REQUIREMENT: Identify, in the records below, every line where the string "screenshot" appears, and copy each such line.

EXTRACTED DATA:

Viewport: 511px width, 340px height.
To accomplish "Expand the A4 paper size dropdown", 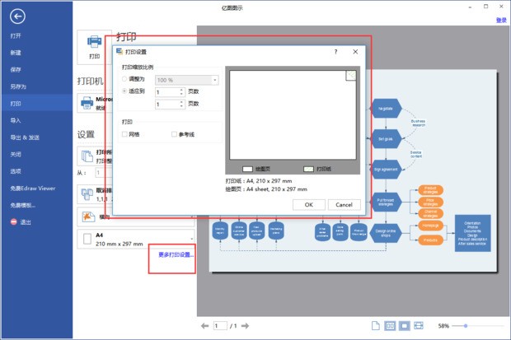I will 191,239.
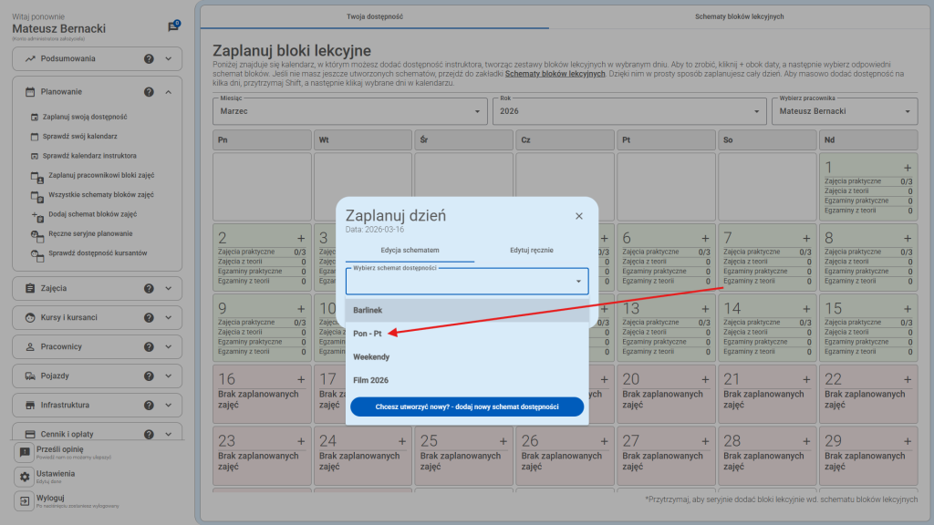Screen dimensions: 934x525
Task: Choose Weekendy from the schema list
Action: click(371, 356)
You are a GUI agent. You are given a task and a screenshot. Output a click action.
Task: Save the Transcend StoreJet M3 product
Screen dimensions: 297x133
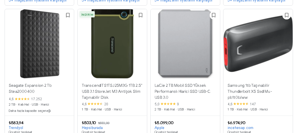[x=141, y=15]
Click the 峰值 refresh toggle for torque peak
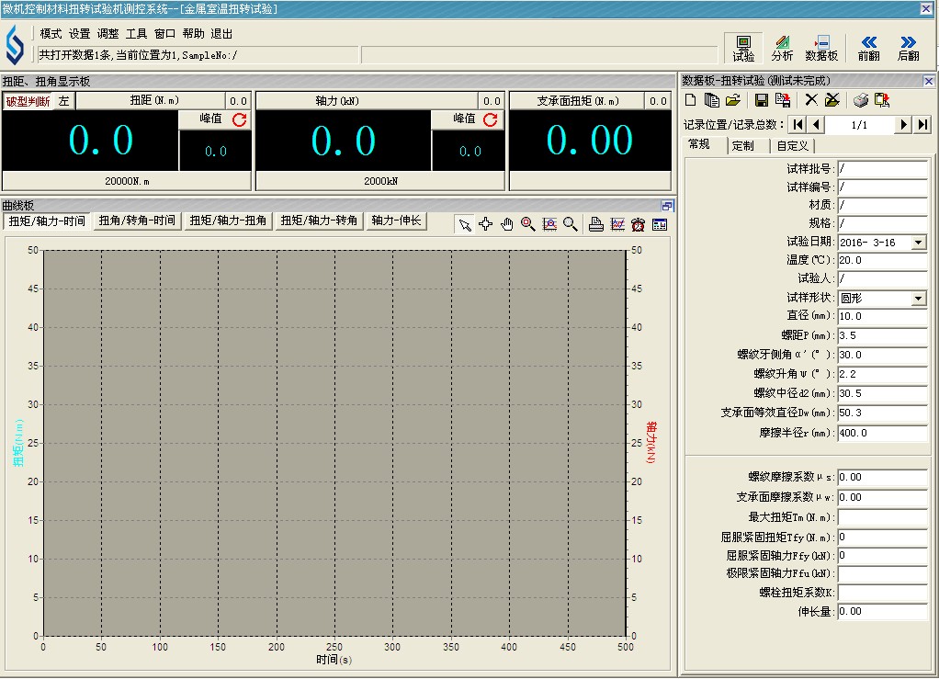939x679 pixels. tap(238, 119)
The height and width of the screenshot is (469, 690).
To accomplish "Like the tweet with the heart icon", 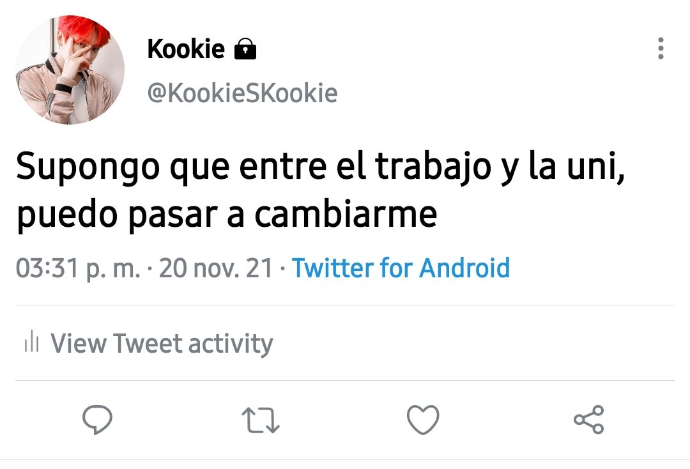I will pos(423,420).
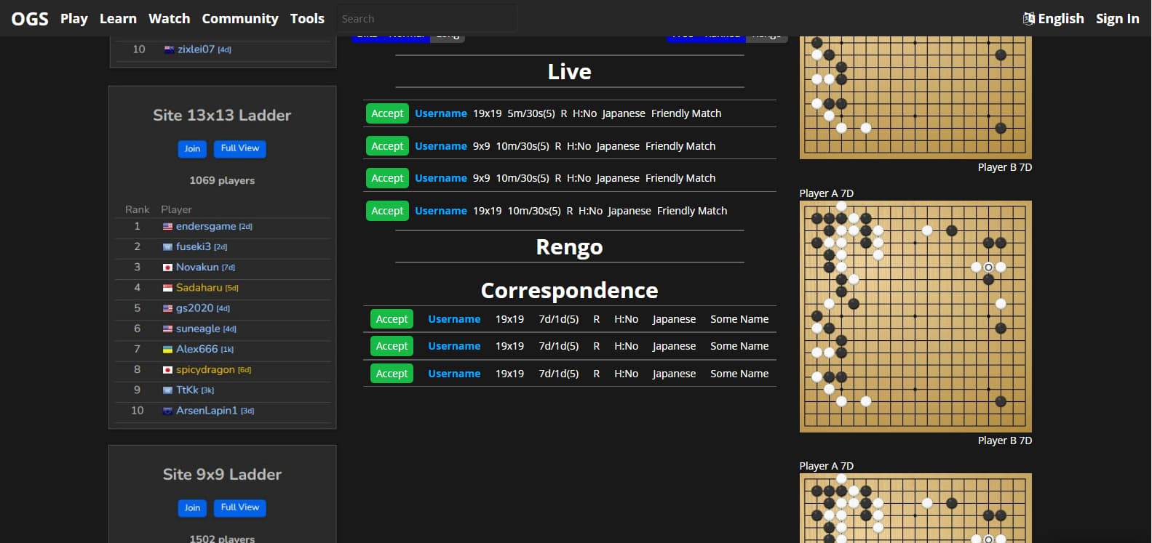1152x543 pixels.
Task: Click the Sign In link
Action: 1117,19
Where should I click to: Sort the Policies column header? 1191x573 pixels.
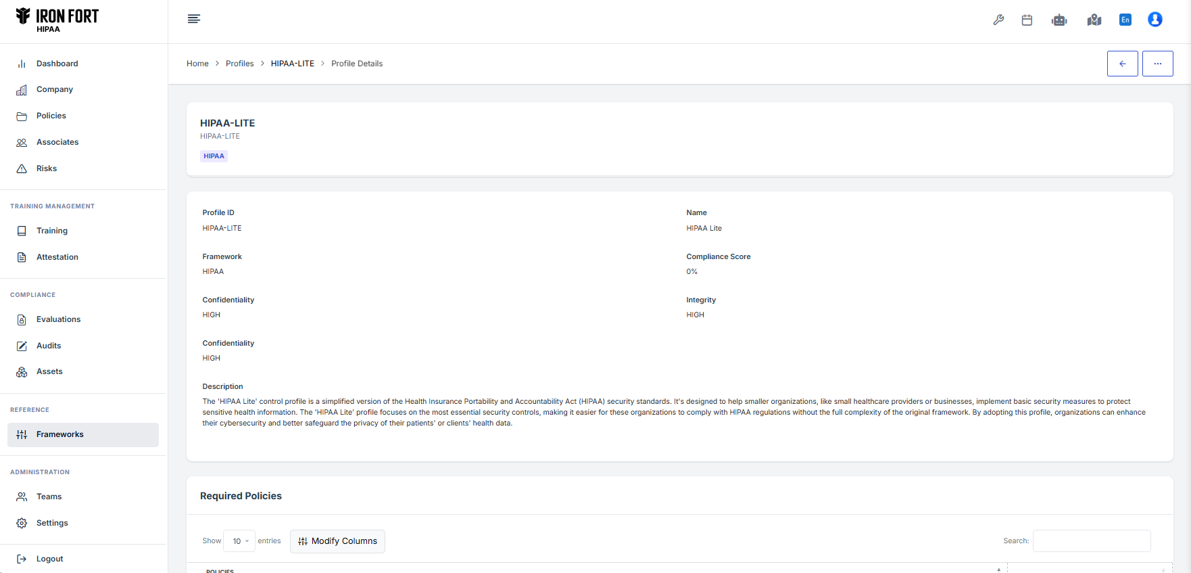click(x=220, y=570)
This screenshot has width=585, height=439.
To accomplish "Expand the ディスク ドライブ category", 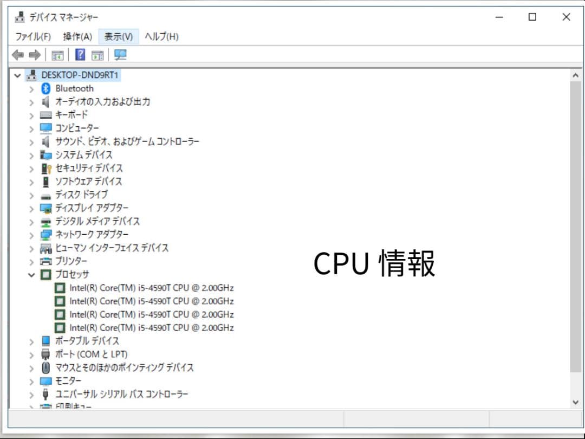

FINAL ANSWER:
You are a GUI agent. You are given a task and a screenshot. Output a click action.
The height and width of the screenshot is (469, 690).
This screenshot has width=585, height=439.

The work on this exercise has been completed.